I’m from China and I had a bad round because of the terrible Internet.
502 Bad Gateway
MikeMirzayanov All of my classmates also met this problem for half an hour, could you plz give us a unrated?
Hope that there would be no issues like the last "rated" contest...
We did have issues though
Too bad things are not destined to be as we have wished... :<
.
iS iT rATED !?
First contest I'll have time to participate in for 2 months. Hopefully I'll be able to reach expert!
Better luck next time!
I will be expert if this is rated. pls........
another contest! thank you!!
By the way, this contest round number is 445, and this contest ID is 890 in Div.2 one. (889 in Div.1) Finally, Codeforces achieved to a host y = 2x round. (Let y be the contest ID, let x be the round number)
Nice observation ;)
good one
And can you make graph of y-2x vs round number? ;)
Yes!
To make the graph more easier to see, I made the graph of 2x-y vs round number, not y-2x vs round number.
you freak _/_
That sudden fall of 30.. Isn't it strange? What exactly happened?
Well... the value of 2x - y decreased, while 2x increased, which means that y increased faster. It means that there were rounds that are not regular CF rounds.
If we have a look at contest list, we can see that there was whole bunch of non-regular rounds between Round 340 and Round 350.
So exciting about this contest! Goodluck fam!
Happy 11.11 festival! :D
Ну шо,время взломов :)
KAN's contests are very interesting, hope for everyone a good time and high rankings.
I wish all of newbies to be pupils. It is time to change colours. Good luck to all!
and all pupils to be specialists finally ;)
And all specialists to be experts finally. ;D
Chinese students have finished the Noip.So I'd like to enjoy this contest instead of caring my low score.XD
Will hope that the contest will not have any glitches and the contest will remain rated :) KAN
Yes please
These days codeforces contests frequency is very low :(
A correction indeed, Codeforces RATED contest frequency is low.
well may be , i can reach DIV-1 today :p Let's Hope for the best :)
I don't want unrated contest ;(
I'm also :(
502 Bad Gateway
500 Internal Server Error
I also had these two issues.
2 back to back unrated contest would be too bad
Why there is no extra registration for Div.1 ?
laggforces
It Will be unrated :(
am I the only one who has problems to load the contest area?
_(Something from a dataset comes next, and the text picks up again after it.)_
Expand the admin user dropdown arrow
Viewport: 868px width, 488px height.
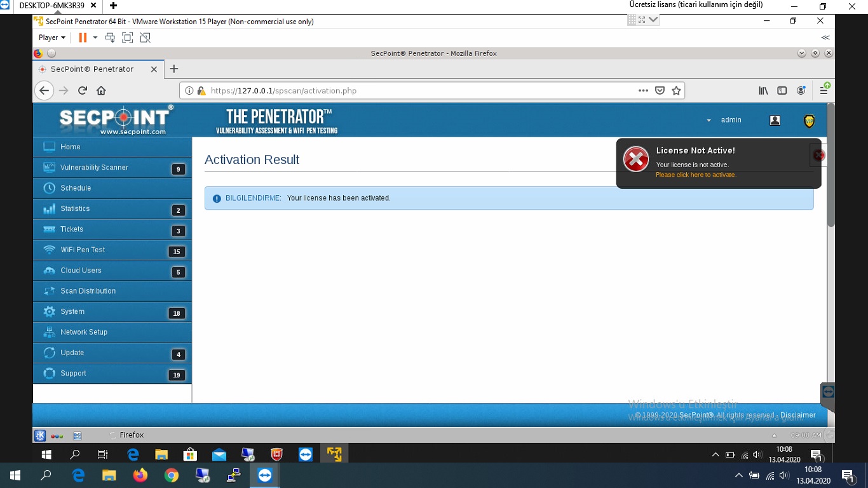tap(709, 121)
Servers of CF , during the contest !
This image is an upvote machine. Every time servers are down people are racing to post this.
WTF is going on with the server???
Will the contest be made unrated?
This contest should be unrated. There are way too many server issues for this round to be fair
Shouldn't it be unrated? Some people may take a web on the computer, and they write it when the web does not work, it's unfair~
KAN will this round be unrated? I really hope not but it probably will.
KAN will this round be unrated? I really hope not but it probabky will.
New version:
is it rated?
My whole contest f**ked up due to servers issue.
Many people couldn't submit for 1/2 hour because of "502 Gateway Timeout" and various other connection errors.
Is it rated?
I believe it was a sitwide problem, so it affected everybody. Maybe because everyone was affected equally it can remain rated?
i got very low score because I had to wait more than 30 minutes to submit A and B. There's no way it can be fair at this point. Within that 30 minutes, there can be huge differences in ranking if order of submitting is different for everyone.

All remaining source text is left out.